Expected key items in Known Limitations: The operational overhead of Kafka and ClickHouse being new to the team. The cold start problem for the redirect cache after a deployment or cache flush. The eventual consistency window in analytics. The current lack of URL ownership transfer or team-based access control.

Learning tip: The "Known Limitations" section is the most important section of a system overview document. It tells a new engineer what they should not try to fix without a full design review, and it signals intellectual honesty about the current state of the system.

Reviewing the Full Design Output

After completing all eleven steps, you should have:

  • A list of clarified requirements (from Phase 1)
  • A domain entity model and Mermaid ERD (Phase 2)
  • A component design with stress test results (Phase 3)
  • PostgreSQL, Redis, and ClickHouse physical data models (Phase 4)
  • A REST API specification (Phase 5)
  • Two Architecture Decision Records (Phase 6)
  • A C4 Context diagram in Mermaid (Phase 7)
  • A system overview document (Phase 8)

This is a complete design package. In a professional context, this output — produced in a few hours with AI assistance — would normally take one to two weeks of collaborative design work. The quality of the output depends on the quality of your engagement: answering the AI's questions honestly, validating each output before using it as input to the next step, and applying your own judgment to override AI suggestions that do not fit your context.

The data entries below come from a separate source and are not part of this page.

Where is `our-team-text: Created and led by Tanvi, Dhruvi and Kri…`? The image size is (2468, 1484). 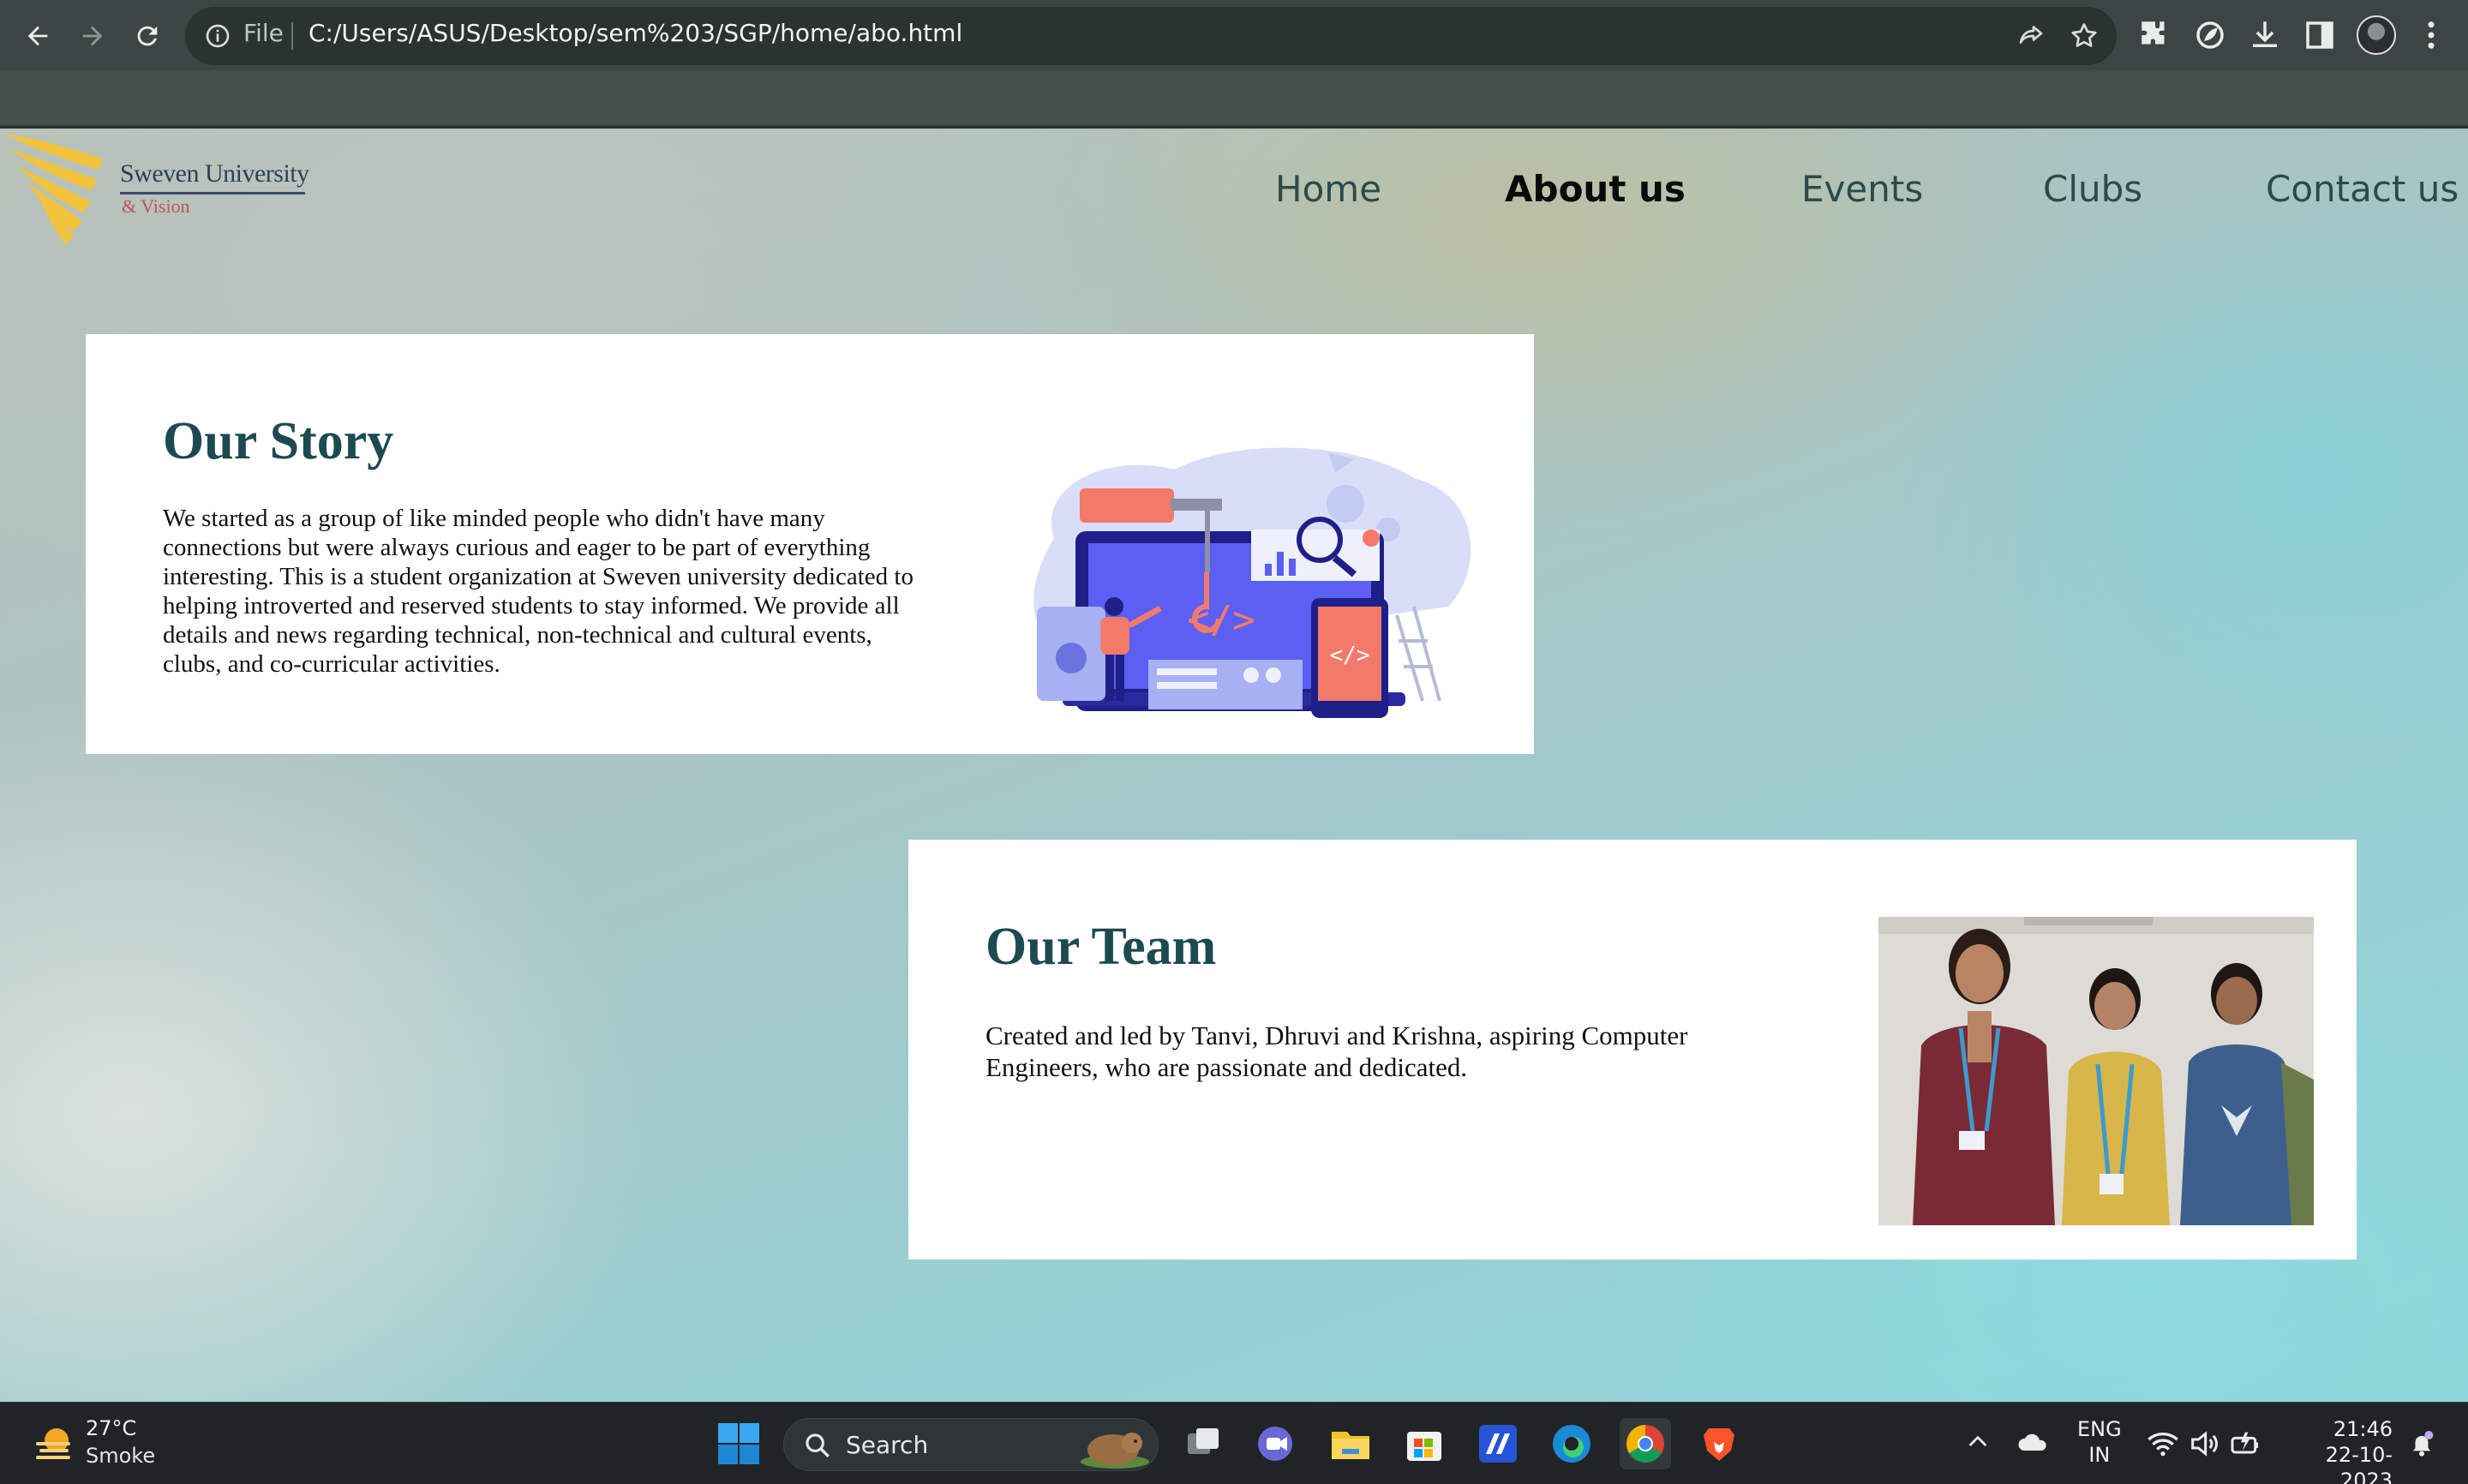
our-team-text: Created and led by Tanvi, Dhruvi and Kri… is located at coordinates (1336, 1051).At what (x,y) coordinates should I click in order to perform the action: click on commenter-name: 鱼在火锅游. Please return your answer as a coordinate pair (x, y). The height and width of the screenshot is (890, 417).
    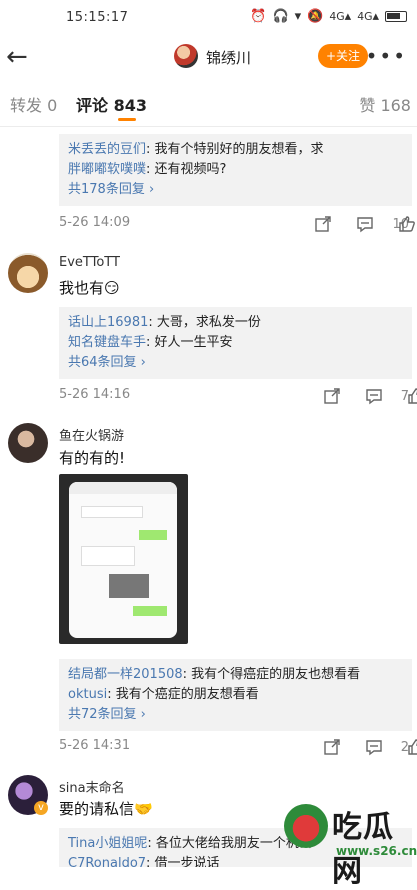
    Looking at the image, I should click on (92, 434).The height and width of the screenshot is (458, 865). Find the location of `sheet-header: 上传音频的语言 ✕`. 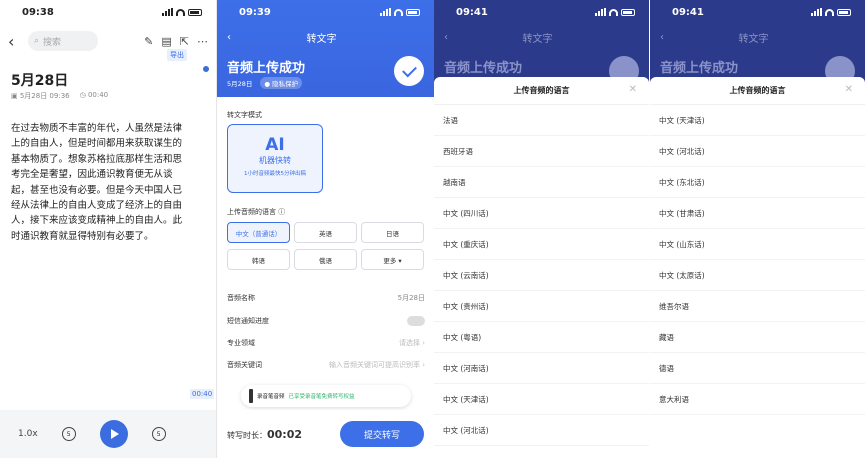

sheet-header: 上传音频的语言 ✕ is located at coordinates (758, 91).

Learning tip: After the design session, spend 15 minutes writing a "decisions I would make differently" note. Note which AI suggestions you overrode and why, and which AI-found issues you had not considered. This reflection compounds your learning much faster than simply completing the exercise.

Key Takeaways

  • A full system design session with AI — from blank page to complete documentation — can be completed in hours rather than days when you structure the conversation in phases.
  • The quality of each design phase depends on the completeness of the previous phase; do not skip requirements discovery because it will cause rework in every downstream step.
  • Analytics and OLTP data have fundamentally different access patterns and should be stored in purpose-built databases from the start; retrofitting this separation is expensive.
  • ADRs for the two or three most consequential decisions are sufficient for most systems; not every decision needs documentation, only the ones where the rationale will not be obvious six months later.
  • The system overview document's "Known Limitations" section is the honest representation of the current design state and the most valuable section for new team members.